* ACTIVITY:
Using the line that contains "The image size is (1288, 939)." as the first line and the last line of the data as the final one, give every line in that range again exactly.

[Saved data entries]
━━━━━━━━━━━━━━━━━━━━━━━━━━━━━━
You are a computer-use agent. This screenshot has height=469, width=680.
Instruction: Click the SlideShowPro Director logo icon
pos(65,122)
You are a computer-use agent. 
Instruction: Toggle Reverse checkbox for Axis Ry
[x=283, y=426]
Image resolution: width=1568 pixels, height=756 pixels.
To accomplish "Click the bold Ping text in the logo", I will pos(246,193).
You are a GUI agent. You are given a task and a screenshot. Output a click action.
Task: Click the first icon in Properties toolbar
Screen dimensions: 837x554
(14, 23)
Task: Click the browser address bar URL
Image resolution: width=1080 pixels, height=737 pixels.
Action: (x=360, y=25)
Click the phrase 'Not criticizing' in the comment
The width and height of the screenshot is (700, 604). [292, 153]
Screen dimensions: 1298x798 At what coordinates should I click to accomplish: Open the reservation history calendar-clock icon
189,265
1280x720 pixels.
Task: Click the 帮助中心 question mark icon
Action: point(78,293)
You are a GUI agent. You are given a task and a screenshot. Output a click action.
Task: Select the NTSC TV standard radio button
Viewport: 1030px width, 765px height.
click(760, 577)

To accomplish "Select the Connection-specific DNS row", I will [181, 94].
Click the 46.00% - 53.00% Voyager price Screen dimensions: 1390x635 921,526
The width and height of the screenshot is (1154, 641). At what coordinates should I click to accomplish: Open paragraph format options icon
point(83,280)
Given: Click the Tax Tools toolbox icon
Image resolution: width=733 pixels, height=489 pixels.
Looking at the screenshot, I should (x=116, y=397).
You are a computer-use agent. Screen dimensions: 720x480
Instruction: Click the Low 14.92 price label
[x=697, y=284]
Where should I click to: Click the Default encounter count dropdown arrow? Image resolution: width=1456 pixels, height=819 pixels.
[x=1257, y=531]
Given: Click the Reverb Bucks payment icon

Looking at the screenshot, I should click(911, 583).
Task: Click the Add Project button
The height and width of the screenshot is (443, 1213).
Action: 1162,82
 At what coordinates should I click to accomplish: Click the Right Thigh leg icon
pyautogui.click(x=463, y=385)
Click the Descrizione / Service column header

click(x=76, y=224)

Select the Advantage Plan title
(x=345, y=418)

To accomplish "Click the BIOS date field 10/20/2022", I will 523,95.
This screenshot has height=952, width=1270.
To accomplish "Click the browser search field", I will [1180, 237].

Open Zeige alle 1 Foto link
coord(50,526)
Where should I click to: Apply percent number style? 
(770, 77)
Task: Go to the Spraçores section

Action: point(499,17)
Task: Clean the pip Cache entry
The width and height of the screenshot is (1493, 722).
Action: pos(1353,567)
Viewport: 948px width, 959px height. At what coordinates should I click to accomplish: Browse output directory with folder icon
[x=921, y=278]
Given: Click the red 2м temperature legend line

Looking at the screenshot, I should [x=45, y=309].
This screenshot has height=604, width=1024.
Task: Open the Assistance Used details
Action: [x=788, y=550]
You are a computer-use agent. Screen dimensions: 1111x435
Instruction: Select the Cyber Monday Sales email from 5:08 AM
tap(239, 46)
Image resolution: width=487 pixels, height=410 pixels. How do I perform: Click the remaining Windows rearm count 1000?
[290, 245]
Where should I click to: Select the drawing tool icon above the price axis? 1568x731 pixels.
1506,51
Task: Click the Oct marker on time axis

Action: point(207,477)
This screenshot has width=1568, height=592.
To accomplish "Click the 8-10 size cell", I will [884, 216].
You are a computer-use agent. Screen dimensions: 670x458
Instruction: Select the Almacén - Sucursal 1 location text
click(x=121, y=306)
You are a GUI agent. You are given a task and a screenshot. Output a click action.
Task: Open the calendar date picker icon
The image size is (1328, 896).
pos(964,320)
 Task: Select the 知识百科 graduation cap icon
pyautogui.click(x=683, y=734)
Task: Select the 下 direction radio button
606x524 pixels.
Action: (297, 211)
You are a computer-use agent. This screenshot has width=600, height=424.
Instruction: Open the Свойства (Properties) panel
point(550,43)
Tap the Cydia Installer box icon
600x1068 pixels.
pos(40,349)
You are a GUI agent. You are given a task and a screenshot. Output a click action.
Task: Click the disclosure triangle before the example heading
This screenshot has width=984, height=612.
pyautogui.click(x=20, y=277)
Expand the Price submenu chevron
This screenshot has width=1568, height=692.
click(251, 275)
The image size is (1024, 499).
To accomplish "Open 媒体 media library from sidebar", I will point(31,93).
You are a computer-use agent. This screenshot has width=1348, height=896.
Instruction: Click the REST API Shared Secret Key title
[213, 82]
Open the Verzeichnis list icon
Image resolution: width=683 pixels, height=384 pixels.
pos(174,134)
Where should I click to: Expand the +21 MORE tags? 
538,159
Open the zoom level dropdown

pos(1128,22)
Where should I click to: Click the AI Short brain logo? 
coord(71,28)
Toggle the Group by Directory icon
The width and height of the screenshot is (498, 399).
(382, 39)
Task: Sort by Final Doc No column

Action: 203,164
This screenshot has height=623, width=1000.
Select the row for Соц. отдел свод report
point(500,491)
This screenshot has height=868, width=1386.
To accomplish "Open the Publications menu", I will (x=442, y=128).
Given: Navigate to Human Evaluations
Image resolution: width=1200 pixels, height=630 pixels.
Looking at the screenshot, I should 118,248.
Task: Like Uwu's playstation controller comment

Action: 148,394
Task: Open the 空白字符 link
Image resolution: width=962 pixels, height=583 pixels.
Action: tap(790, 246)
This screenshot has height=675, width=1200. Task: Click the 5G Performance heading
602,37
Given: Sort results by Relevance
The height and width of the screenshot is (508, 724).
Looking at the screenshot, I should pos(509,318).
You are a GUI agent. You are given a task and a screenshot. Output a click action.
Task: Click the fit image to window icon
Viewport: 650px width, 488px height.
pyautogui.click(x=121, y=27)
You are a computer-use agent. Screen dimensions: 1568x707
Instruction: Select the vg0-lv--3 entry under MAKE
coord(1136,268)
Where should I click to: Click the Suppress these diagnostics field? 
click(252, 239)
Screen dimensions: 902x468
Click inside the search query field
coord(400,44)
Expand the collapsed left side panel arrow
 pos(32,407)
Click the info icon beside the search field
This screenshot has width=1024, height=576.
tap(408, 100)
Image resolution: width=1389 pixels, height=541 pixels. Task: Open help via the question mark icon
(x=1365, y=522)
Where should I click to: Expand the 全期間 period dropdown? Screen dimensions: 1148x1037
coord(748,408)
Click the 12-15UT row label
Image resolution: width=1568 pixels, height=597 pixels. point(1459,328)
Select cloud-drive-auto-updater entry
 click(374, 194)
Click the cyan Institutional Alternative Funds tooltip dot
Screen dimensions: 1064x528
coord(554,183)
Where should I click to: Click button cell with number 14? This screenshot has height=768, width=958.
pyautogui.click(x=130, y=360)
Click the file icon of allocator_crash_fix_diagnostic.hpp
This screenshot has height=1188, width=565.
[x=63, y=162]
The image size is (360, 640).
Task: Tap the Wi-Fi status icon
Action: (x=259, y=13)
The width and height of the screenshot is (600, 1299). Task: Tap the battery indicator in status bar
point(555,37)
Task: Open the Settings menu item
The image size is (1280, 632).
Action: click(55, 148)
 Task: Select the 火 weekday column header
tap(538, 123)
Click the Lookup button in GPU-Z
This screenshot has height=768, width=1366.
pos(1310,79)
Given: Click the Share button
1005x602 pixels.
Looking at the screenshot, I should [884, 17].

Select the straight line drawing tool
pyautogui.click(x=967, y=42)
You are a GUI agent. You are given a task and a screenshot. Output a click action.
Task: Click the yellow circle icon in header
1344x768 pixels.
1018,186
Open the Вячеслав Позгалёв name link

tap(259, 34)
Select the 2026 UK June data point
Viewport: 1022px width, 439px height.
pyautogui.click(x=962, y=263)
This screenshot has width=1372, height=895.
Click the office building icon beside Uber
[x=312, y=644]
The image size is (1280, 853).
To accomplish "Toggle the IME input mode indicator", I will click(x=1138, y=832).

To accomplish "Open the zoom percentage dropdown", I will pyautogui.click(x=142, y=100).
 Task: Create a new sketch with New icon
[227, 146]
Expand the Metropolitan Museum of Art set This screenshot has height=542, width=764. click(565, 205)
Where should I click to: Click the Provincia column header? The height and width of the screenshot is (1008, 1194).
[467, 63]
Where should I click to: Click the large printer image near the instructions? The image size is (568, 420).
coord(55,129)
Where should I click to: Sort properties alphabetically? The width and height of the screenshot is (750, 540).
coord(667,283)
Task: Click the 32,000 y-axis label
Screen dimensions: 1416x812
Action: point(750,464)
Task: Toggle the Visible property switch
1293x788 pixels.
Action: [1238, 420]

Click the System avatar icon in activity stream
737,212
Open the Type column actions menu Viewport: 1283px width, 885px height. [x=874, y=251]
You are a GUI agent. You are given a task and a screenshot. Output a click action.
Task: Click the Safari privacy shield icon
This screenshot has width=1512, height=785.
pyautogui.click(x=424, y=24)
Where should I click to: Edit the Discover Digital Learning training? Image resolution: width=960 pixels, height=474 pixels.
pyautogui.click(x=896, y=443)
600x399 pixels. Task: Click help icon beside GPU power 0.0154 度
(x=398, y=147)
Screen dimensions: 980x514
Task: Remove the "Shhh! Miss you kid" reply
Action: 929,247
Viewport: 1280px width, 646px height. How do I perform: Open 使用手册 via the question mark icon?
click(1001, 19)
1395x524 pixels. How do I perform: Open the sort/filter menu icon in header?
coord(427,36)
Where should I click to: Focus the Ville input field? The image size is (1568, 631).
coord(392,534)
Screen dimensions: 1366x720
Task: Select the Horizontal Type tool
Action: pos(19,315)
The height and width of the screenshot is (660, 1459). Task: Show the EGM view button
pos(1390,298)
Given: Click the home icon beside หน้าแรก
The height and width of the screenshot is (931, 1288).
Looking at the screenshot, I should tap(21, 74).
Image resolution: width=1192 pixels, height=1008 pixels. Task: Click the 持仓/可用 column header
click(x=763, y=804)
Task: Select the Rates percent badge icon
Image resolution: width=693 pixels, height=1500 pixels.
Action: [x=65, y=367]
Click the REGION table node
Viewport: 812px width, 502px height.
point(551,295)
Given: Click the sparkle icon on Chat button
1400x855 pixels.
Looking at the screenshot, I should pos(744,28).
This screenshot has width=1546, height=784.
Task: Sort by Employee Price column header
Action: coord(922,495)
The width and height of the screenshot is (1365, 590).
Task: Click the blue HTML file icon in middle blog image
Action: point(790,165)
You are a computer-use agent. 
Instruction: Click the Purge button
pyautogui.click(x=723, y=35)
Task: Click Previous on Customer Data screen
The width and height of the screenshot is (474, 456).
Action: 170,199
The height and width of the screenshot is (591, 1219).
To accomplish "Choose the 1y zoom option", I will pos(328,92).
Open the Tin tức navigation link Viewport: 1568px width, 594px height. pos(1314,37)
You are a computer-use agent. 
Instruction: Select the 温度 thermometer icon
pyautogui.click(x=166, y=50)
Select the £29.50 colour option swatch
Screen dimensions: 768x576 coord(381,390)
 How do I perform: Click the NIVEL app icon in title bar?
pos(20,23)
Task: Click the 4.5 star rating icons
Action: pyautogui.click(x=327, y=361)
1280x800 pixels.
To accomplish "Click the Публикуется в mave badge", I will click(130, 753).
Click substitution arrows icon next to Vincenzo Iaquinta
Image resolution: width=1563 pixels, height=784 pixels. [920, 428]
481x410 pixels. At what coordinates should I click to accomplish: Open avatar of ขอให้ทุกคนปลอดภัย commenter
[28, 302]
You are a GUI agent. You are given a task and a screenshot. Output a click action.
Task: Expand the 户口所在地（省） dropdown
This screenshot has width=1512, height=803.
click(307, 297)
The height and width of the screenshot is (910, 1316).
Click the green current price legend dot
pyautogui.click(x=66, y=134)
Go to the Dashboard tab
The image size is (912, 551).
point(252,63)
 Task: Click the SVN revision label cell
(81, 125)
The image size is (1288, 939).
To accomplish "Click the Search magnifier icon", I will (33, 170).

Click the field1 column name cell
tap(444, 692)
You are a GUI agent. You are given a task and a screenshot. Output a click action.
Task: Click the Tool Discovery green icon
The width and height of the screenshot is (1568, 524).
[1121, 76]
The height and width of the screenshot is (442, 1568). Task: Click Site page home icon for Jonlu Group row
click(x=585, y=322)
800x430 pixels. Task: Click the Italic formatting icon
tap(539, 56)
━━━━━━━━━━━━━━━━━━━━━━━━━━━━━━
* TASK RESULT:
The image size is (1288, 939).
To accomplish "Click the Search magnifier icon", I will (33, 170).

Click the field1 column name cell
tap(444, 692)
You are a GUI agent. You are given a task and a screenshot. Output a click action.
Task: Click the Tool Discovery green icon
The width and height of the screenshot is (1568, 524).
[1121, 76]
The height and width of the screenshot is (442, 1568). Task: Click Site page home icon for Jonlu Group row
click(x=585, y=322)
800x430 pixels. Task: Click the Italic formatting icon
tap(539, 56)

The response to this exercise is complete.